Stored data entries:
*** Block opens ***

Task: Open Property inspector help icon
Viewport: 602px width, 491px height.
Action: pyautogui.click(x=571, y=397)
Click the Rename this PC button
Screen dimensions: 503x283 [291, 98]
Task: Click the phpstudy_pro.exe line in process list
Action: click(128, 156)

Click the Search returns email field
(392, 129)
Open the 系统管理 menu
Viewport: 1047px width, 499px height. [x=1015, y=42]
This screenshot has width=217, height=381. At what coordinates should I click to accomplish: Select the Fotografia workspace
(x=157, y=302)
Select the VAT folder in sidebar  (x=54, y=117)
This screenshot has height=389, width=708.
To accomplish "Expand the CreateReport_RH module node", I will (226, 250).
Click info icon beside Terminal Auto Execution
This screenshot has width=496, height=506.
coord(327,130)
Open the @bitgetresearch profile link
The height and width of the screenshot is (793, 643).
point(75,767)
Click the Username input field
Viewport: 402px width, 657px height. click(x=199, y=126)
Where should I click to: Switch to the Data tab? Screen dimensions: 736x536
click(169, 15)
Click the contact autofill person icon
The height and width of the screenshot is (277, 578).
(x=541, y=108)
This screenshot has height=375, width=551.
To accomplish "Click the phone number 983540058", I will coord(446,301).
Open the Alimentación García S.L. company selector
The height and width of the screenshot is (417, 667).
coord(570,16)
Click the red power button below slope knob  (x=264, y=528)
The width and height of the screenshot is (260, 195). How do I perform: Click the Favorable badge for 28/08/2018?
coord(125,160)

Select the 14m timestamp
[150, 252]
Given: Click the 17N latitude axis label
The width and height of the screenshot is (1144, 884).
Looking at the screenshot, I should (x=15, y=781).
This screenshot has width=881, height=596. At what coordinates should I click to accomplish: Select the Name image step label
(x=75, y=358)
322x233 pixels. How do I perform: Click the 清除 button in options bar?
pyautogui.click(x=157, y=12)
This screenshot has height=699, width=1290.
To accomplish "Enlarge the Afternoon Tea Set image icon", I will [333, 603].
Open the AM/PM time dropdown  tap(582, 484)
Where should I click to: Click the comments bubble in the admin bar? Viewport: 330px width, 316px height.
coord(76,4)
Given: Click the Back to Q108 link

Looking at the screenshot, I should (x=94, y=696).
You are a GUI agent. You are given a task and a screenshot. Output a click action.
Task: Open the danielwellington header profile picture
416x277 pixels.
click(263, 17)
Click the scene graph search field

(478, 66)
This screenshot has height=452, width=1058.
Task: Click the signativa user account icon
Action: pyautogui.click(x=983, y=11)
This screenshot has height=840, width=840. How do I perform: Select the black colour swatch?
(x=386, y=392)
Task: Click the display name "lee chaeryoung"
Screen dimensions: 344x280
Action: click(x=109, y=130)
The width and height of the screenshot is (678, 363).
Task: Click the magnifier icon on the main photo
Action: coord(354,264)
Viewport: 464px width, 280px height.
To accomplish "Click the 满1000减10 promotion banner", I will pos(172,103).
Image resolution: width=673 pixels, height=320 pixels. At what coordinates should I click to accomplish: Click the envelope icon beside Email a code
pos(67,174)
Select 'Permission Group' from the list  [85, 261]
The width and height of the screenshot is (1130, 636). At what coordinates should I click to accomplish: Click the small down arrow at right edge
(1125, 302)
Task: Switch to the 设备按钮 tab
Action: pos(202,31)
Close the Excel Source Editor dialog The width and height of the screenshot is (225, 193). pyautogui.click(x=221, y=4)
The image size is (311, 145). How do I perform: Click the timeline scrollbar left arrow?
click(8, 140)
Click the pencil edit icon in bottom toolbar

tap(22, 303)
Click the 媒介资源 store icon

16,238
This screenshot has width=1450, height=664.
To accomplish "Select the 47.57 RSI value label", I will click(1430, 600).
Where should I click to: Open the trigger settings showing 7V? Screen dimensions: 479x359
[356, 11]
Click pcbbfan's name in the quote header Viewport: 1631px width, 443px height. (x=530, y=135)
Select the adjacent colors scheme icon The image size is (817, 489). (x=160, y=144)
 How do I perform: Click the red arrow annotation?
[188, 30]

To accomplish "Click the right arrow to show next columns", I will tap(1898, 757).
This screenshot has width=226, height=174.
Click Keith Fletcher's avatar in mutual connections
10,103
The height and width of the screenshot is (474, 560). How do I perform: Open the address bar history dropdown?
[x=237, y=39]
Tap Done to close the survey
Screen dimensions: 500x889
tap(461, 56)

*** Block closes ***

Your reply should be only the count of lines in the entries above that contain the word "profile".

2